You don’t need to be concerned about your medical professionals passing judgment on you because of the stigma attached to marijuana use. You should be okay as long as your doctor gives you all the information you require regarding marijuana use. 

Is it Safe to Combine Medicinal Marijuana with Blood Thinners?

Patients should consult their physicians if they intend to use marijuana. Medical marijuana may alter the body’s response to blood thinners. Therefore, patients who use marijuana in conjunction with blood thinners should always use caution.

Does CBD Oil Have Blood Thinning Effects?

CBD oil and cannabis work pretty much the same way. This indicates that it is a blood thinner due to certain characteristics. Despite coming from the hemp plant, CBD oil nevertheless has some blood-thinning properties. 

There have been some documented instances of CBD products impacting the physiological effects of blood thinners, including warfarin, ibuprofen, and naproxen, on the body. The body typically breaks down these medications over time. 

The effects of these medications on blood clotting may be prolonged by CBD oil because it may alter how long it takes the body to break them down. CBD achieves this by interfering with cytochrome P450, which prevents these medications from being metabolized in the liver. 

A class of enzymes called cytochrome P450 aids in the breakdown of medications in the blood. Blood thinner medications continue to rise in the body as a result of the interaction between these enzyme groups and CBD oil. The effects of these blood thinners were prolonged as a result. This can result in life-threatening internal bleeding and severe bleeding if left untreated.

Does THC Have Blood Thinning Properties?

One type of cannabinoid found in marijuana is tetrahydrocannabinol (THC). Studies in test tubes have demonstrated the anticoagulant properties of THC. Clinical research hasn’t been done on THC’s impact on human clotting, though. The potential side effects and interactions of THC’s anticoagulant properties with other medications are unknown.

How to Use Marijuana Safely While Taking Blood Thinners?
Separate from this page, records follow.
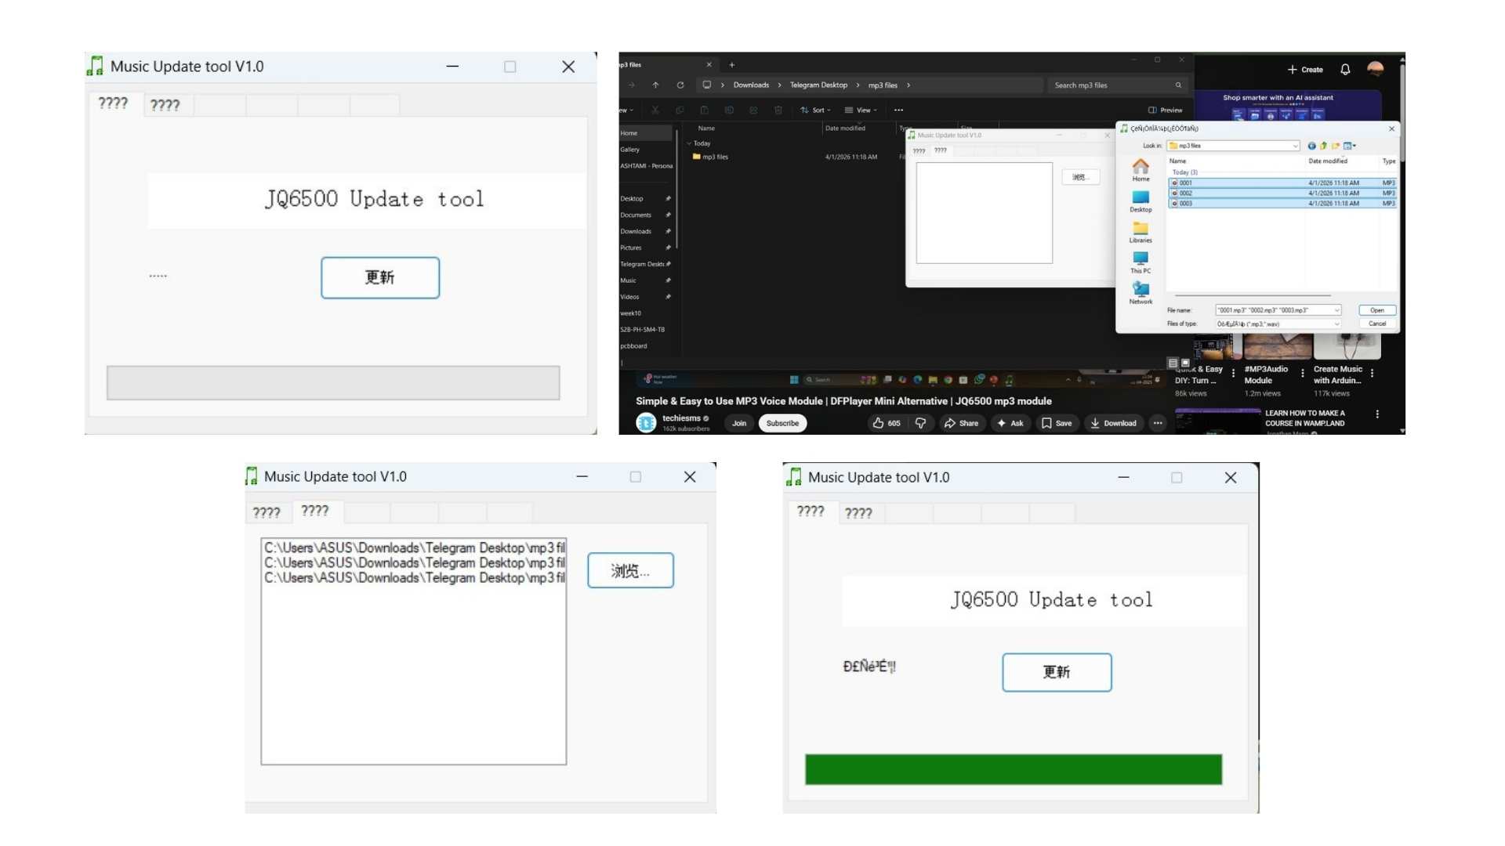The width and height of the screenshot is (1505, 846).
Task: Click the YouTube notifications bell
Action: tap(1345, 70)
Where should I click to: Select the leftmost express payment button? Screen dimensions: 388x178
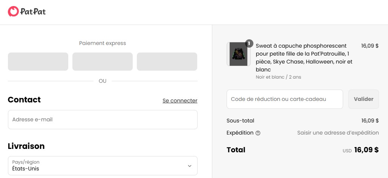pos(38,62)
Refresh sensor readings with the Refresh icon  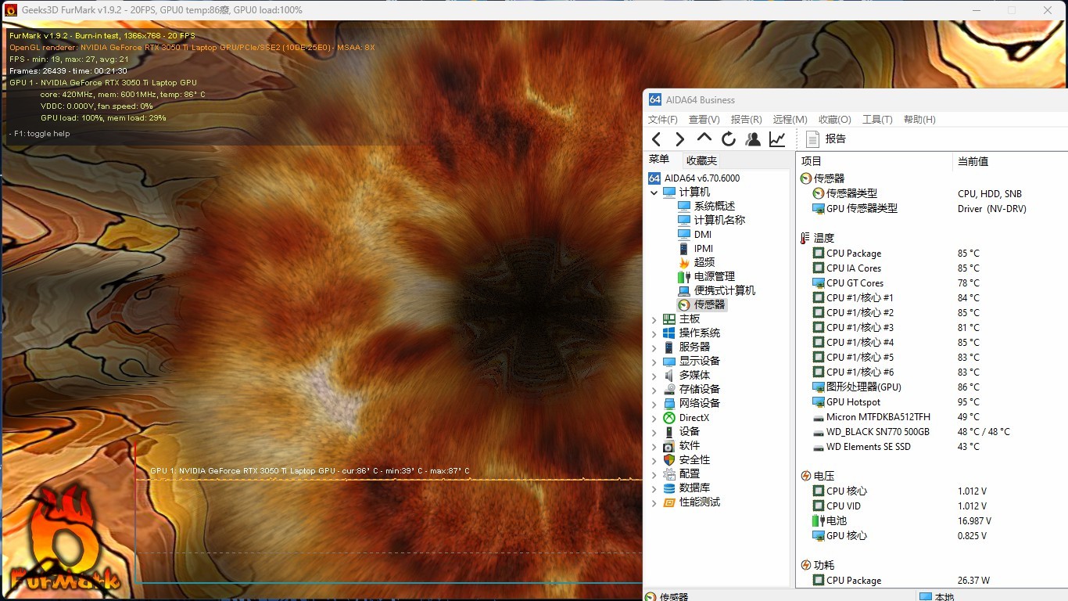point(729,139)
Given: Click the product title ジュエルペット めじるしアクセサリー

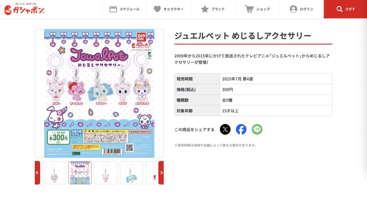Looking at the screenshot, I should pyautogui.click(x=243, y=36).
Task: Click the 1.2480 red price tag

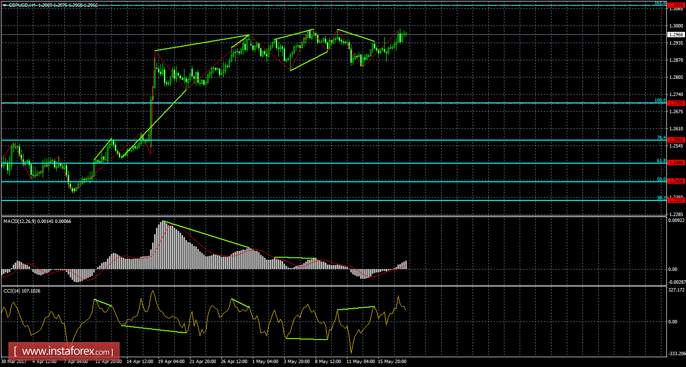Action: [675, 163]
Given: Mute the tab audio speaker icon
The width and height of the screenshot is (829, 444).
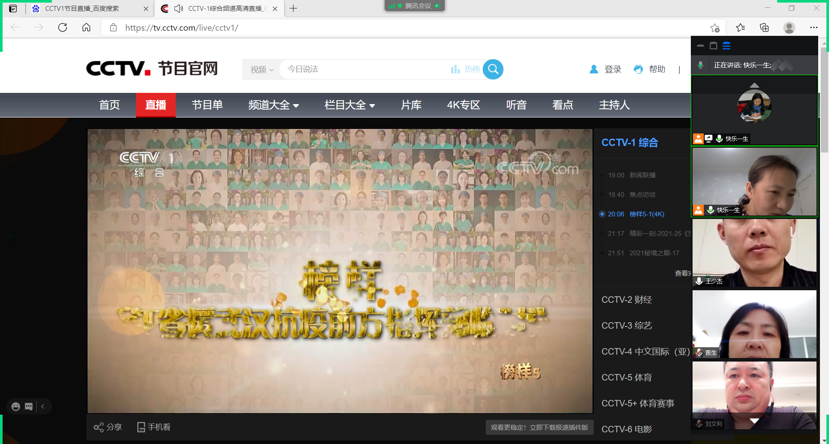Looking at the screenshot, I should (x=178, y=9).
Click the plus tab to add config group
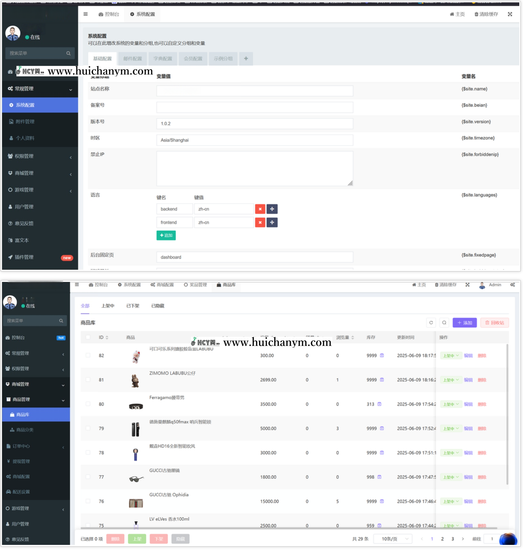 [x=246, y=59]
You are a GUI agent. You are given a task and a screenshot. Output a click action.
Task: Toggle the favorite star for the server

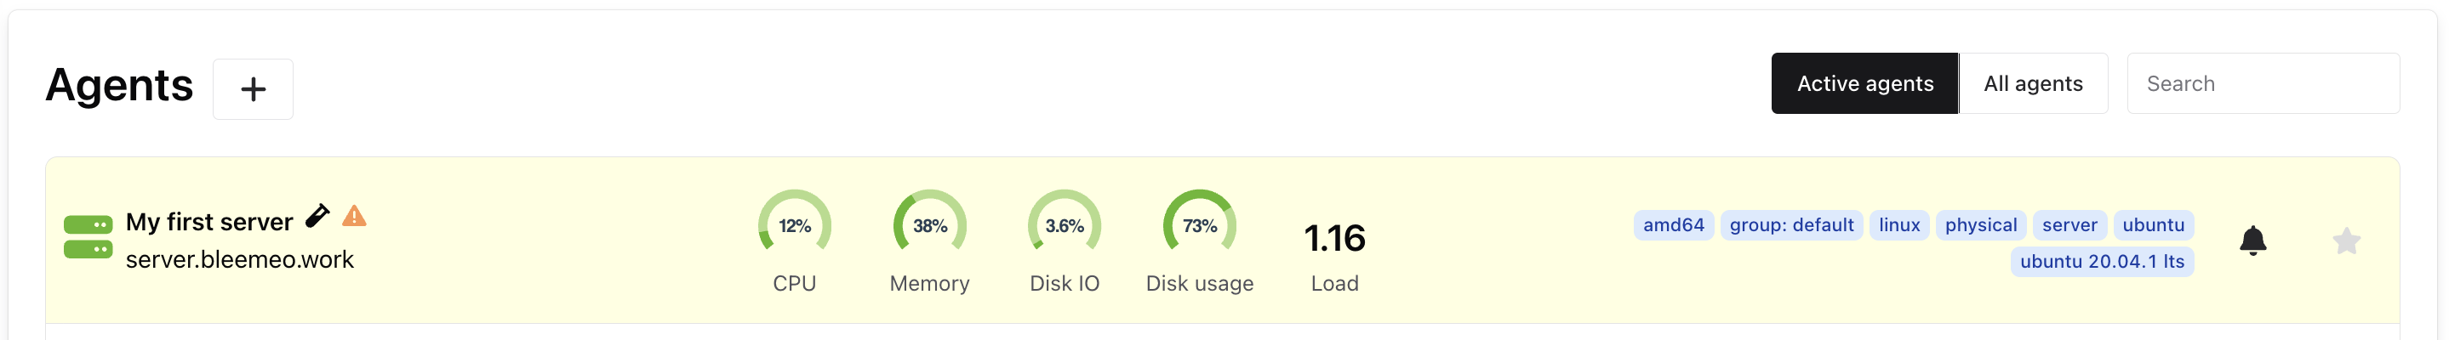click(x=2346, y=241)
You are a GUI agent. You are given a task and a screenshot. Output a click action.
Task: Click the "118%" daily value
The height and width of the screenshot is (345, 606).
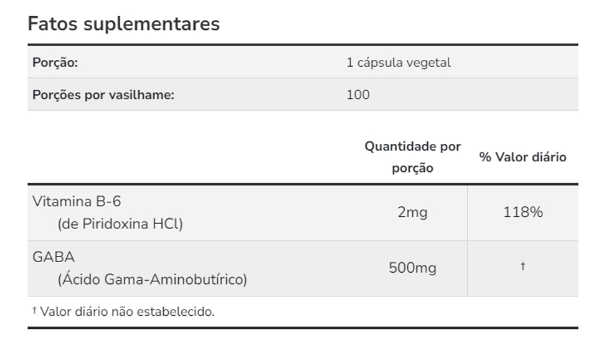pos(523,212)
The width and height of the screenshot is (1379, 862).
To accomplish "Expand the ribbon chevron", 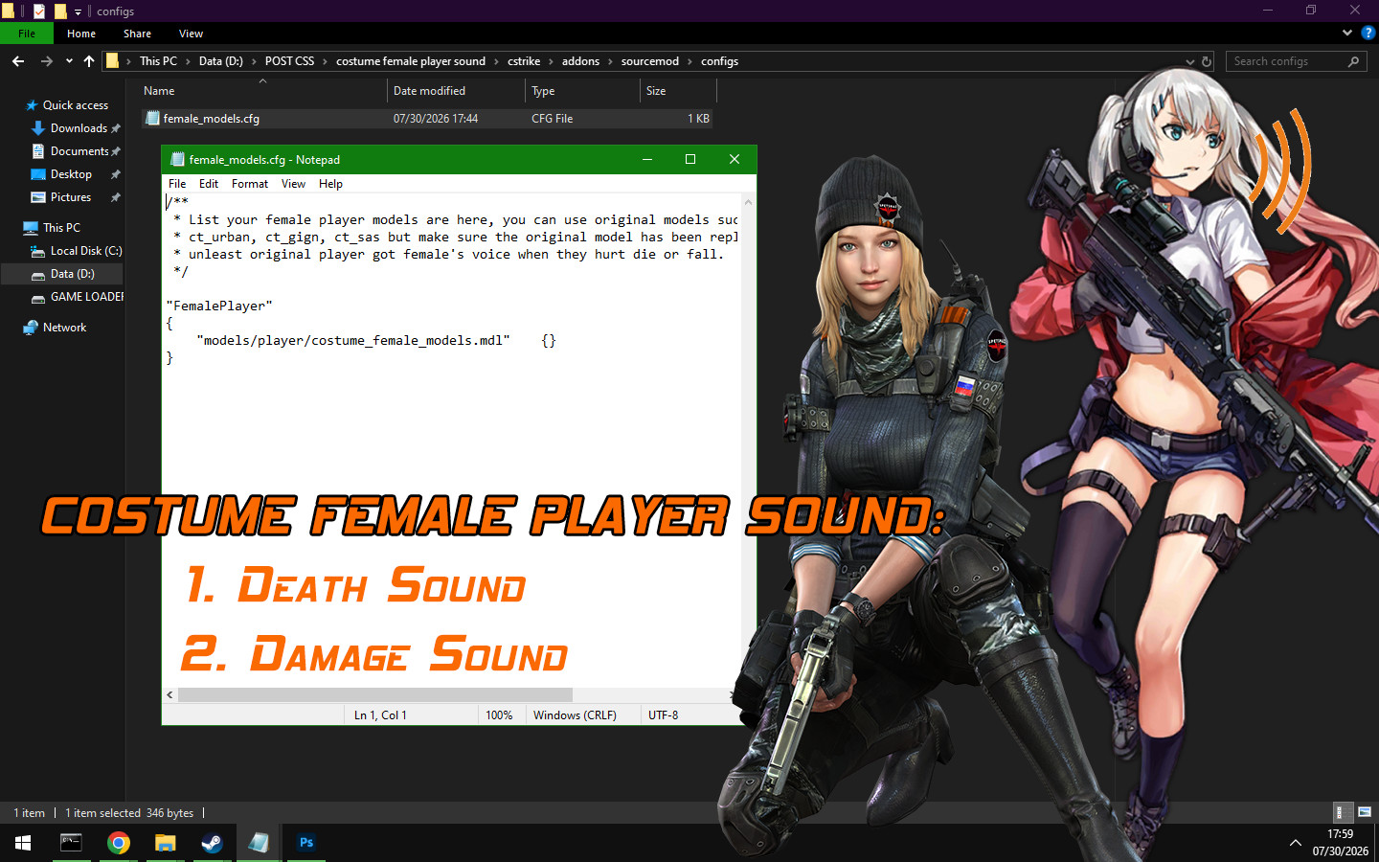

When blood thinners and marijuana are combined, bleeding complications may occur. Despite the fact that no documented cases of cannabis-related bleeding exist. Blood thinners’ prolonged effects may result in excessive bleeding if marijuana is used.

Why is there a dearth of understanding regarding the relationship between marijuana, hemp oil, and blood thinners?

The United States’ position on marijuana use as a drug is a major factor in the paucity of information regarding the complications associated with the interactions between hemp products, marijuana, and blood things drugs. Marijuana is classified by the US government as a schedule 1 drug. 

Schedule 1 substances are defined by the US government as substances having no therapeutic value. This makes it very difficult to conduct lawful studies and research on marijuana and its products. The marijuana data collected over the past ten years come from research conducted in other nations where marijuana use is legal. Despite a large body of research demonstrating positive effects, the US has not altered its position on marijuana use. The law pertaining to marijuana use is still in effect. 

In certain states of the United States, there have been some trends regarding the use of medical marijuana; ideally, research will be conducted in the country to support this use.

Conclusion

Even though there aren’t many studies on cannabis’s ability to thin blood in the US, many people still view medical marijuana as a plant with therapeutic benefits. It is not a question of if, but rather when marijuana will be accepted globally as a valuable treatment for a wide range of ailments.